Transportation meant that I was able to fish whenever I wasn’t working or going to school and during the next five years I would be a regular visitor to all of the area’s piers. Crystal would prove to be my most productive San Diego pier: it yielded the highest number of fish per hour as well as good numbers of big fish, especially halibut and shovelnose guitarfish.
Environment. The pier itself is fairly short being only 872 feet long and it’s also unique since there are cottages available on the pier, the only pier on the California coast to offer such accommodations. Inshore the pier is wide to accommodate the cabins but once past the cabins the pier narrows to only 20 feet wide before a wider 100-foot end section.
Pilings are old and heavily covered with mussels and during the summer months there may be heavy growths of kelp around the outer end of the pier.
The pilings looking from the shore end of the pier — picture courtesy of my son Mike
The location is at the end of Garnet Avenue in Pacific Beach (“PB” to locals) and sits on a long sandy stretch of shoreline that stretches from Mission Beach up to the rocky Tourmaline Surfing Park. The pier has neither rocks nor reef to attract fish; it is simply one of the best beaches to fish for sandy-shore species.
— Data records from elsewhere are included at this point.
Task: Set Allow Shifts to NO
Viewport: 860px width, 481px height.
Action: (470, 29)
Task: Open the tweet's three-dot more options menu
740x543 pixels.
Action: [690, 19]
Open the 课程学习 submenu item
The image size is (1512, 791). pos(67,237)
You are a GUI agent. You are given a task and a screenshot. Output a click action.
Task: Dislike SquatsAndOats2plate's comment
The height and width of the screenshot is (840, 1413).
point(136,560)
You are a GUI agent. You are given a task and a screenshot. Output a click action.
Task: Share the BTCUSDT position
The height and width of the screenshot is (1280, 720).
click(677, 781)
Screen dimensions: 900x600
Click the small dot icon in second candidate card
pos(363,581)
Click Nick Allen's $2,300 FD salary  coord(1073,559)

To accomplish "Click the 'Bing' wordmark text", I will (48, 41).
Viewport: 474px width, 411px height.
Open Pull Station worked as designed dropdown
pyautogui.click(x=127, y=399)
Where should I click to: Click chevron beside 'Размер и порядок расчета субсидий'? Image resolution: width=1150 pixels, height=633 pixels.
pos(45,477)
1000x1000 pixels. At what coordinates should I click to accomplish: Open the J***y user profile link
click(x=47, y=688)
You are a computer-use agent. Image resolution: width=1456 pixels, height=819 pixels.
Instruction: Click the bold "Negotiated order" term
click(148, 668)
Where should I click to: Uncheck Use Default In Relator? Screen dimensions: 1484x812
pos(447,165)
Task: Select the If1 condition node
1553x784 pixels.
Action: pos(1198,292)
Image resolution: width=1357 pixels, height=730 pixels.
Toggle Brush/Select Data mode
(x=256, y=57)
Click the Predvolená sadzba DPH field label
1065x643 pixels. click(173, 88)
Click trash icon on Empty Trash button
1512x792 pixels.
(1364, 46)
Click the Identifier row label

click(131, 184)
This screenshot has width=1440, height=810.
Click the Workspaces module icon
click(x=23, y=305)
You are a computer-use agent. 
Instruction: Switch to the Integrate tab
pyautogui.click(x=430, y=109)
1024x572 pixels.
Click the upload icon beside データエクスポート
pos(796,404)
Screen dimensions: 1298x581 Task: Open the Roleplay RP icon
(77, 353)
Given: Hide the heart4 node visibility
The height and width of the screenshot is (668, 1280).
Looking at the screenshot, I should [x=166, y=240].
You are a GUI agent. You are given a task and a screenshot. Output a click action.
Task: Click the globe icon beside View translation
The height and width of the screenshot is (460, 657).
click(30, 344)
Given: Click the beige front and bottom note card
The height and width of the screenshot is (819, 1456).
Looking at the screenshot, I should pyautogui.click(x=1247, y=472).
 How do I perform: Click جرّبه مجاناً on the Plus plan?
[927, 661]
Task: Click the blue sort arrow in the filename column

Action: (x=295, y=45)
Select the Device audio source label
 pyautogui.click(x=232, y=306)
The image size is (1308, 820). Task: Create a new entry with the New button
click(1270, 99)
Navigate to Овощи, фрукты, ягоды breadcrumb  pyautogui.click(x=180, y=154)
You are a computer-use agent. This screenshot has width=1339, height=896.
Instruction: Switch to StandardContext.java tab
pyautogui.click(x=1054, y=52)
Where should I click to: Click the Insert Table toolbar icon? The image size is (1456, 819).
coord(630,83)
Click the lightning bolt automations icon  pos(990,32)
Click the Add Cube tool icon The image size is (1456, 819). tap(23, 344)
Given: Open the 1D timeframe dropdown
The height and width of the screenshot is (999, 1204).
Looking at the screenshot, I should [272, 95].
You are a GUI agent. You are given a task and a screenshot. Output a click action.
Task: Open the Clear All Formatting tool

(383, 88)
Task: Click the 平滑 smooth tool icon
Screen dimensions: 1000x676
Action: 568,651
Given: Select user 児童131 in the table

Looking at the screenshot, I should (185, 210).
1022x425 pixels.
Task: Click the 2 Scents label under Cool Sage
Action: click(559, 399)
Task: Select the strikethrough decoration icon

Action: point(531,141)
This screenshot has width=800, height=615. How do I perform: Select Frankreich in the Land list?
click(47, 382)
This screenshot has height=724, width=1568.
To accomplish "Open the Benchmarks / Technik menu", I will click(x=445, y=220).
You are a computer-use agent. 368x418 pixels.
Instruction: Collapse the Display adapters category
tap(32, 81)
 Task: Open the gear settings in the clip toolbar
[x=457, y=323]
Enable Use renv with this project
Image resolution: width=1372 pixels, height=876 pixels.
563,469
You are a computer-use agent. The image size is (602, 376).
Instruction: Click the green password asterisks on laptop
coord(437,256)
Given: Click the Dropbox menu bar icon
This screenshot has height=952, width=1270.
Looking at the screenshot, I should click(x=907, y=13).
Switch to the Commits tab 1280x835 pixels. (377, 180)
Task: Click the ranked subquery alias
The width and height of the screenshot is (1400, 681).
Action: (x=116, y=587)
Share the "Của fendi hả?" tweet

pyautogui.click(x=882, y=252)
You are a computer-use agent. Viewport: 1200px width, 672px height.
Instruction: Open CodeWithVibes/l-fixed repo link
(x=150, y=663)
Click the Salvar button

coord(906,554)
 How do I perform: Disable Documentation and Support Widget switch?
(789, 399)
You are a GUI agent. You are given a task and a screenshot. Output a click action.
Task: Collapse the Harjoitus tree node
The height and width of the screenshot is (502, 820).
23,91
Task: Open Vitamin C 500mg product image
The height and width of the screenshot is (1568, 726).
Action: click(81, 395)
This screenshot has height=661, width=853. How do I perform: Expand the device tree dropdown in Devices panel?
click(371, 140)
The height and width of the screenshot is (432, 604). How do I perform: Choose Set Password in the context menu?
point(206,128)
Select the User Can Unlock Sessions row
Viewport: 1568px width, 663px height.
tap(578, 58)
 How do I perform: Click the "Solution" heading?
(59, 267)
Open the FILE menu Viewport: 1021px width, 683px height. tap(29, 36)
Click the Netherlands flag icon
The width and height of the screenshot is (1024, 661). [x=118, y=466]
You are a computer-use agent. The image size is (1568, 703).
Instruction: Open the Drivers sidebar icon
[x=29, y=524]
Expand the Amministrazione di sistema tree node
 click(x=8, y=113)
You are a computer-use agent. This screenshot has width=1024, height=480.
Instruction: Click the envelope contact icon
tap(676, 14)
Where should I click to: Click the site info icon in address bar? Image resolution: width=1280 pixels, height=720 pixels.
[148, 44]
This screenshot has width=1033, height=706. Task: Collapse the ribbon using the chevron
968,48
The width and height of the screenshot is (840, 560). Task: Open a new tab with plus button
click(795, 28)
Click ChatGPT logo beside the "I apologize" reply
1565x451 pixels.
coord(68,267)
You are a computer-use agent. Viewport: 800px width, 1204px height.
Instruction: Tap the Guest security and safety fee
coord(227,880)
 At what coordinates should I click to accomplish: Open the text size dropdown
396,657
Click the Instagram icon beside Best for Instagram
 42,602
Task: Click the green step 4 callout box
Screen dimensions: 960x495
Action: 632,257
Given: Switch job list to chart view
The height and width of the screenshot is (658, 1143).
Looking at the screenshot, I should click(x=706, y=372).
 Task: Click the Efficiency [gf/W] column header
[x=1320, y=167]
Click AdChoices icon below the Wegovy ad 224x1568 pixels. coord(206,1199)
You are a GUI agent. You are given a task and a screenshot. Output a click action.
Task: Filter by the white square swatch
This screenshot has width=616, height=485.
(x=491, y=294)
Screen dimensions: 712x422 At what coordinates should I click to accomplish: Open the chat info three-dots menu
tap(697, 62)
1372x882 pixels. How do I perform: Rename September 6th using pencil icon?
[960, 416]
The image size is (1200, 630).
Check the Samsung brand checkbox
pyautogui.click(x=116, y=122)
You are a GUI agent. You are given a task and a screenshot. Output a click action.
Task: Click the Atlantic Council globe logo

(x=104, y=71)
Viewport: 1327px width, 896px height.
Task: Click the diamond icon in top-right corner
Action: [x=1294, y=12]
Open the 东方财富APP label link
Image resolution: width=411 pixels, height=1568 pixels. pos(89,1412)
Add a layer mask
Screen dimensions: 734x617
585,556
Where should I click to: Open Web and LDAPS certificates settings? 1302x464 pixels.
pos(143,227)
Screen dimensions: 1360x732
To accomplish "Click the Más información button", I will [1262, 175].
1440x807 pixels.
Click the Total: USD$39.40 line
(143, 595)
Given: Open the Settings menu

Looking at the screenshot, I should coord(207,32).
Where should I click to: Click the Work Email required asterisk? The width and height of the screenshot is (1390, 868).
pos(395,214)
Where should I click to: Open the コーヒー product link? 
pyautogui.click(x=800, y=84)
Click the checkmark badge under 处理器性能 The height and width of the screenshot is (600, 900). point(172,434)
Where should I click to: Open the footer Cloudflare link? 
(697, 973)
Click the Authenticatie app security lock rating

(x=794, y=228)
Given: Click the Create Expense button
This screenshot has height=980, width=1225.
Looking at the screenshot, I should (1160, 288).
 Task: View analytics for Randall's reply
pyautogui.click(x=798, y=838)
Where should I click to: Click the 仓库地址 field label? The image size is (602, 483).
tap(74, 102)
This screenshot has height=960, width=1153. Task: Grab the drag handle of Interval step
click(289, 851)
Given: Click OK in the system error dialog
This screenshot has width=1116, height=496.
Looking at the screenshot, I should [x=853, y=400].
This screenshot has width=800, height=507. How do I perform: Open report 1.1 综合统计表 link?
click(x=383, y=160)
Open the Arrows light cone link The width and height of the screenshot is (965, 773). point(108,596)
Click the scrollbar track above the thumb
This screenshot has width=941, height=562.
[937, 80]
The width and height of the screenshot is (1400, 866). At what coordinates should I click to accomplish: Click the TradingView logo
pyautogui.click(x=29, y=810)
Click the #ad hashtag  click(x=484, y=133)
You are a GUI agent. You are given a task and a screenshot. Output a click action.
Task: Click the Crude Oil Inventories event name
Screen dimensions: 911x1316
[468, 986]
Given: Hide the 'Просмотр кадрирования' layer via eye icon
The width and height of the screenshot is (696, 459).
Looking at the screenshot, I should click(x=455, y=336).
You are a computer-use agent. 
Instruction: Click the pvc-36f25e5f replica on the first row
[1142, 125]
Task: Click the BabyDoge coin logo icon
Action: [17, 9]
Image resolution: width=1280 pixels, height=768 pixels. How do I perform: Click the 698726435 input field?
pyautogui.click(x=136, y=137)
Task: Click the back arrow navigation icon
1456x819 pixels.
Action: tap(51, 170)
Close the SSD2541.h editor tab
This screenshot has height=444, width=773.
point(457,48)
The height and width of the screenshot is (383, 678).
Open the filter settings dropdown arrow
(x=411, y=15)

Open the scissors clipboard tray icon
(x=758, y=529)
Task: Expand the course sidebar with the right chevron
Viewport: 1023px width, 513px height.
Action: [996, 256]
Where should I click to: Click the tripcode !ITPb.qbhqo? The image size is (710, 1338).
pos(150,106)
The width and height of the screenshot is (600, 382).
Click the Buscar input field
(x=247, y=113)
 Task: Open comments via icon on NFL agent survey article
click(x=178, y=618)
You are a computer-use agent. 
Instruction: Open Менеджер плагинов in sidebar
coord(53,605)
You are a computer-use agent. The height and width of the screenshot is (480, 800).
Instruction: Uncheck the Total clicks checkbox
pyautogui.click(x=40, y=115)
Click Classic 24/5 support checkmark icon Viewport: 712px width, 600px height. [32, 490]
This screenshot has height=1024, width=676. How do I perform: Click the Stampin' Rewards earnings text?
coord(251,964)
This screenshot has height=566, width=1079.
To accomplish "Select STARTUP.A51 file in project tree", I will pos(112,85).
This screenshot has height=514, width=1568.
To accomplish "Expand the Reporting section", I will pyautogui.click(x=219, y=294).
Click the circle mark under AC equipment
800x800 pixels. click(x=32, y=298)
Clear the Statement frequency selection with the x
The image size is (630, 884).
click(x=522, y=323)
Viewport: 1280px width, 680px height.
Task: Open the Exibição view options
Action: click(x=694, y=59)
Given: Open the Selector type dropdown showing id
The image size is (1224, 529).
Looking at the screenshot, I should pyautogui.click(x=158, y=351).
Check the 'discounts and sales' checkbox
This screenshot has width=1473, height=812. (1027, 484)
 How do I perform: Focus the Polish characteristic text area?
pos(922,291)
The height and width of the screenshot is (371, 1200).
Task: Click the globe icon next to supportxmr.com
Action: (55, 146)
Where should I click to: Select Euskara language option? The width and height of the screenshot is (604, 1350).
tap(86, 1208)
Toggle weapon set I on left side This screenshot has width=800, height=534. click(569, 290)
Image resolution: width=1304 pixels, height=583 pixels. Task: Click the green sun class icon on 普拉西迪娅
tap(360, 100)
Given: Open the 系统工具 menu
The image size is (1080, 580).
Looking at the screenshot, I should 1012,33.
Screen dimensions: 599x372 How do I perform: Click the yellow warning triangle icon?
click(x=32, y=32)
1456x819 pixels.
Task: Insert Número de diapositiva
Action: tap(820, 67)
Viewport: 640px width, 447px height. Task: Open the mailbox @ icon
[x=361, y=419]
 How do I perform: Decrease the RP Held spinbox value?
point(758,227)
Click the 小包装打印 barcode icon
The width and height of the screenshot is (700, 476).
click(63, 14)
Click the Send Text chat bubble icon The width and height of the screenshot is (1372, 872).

However, its proximity to the fish-rich waters of Mission Bay (just down the beach) and La Jolla kelp beds (just up the coast) probably have some influence as to the fish that show up at the pier.
Walleye Surfperch taken in 2010 (Picture courtesy of Crystal Pier Bait & Tackle)
Though small compared to most piers, Crystal is still, in my opinion, one of the better piers for at least four species of fish: barred surfperch, walleye surfperch, shovelnose guitarfish and (at times) California halibut. It has also shown during the past fifteen years or so that it is the number one pier in the state for yellowtail, especially in El Niño warm-water years.
So even though Crystal isn’t one of the largest piers, one of the most modern piers, or one of the most convenient piers in California (as far as parking), it still gets my nostalgic vote for one of my favorite piers in the state.
Son-in-Law Dave, Grandson Adam, and a yellowfin croaker taken in 2009
Kids just wanna have fun! Grandson & granddaughters
The Fish. The number of different types of fish here doesn’t seem as high as some piers (although one PFIC member said he had seen 46 different species); however, the concentrations of some species are very high. Fish here at the tide line include corbina, barred surfperch, spotfin and yellowfin croaker, round stingrays, guitarfish and thornback rays. Halfway out there are all of these but also more walleye surfperch, queenfish, white croaker, halibut and smoothhound sharks. The end area will see these plus Pacific mackerel, jack mackerel, jacksmelt, bat rays, small to medium size white seabass, bonito (some years), and an occasional yellowtail.
22-inch kelp bass taken by Angel Hernandez in 2015
Increasingly, in the last few years, more and more bass—kelp bass, barred sand bass, and even spotted sand bass—have been caught.
Spotted Sand (Bay) Bass (Picture courtesy of Crystal Pier Bait & Tackle)
The same is true with giant (black) sea bass, most of them youngsters in the 20-50 pound class. A number of the illegal big bass have been hooked, caught, and released during the new millennium and the numbers seem to increase each year.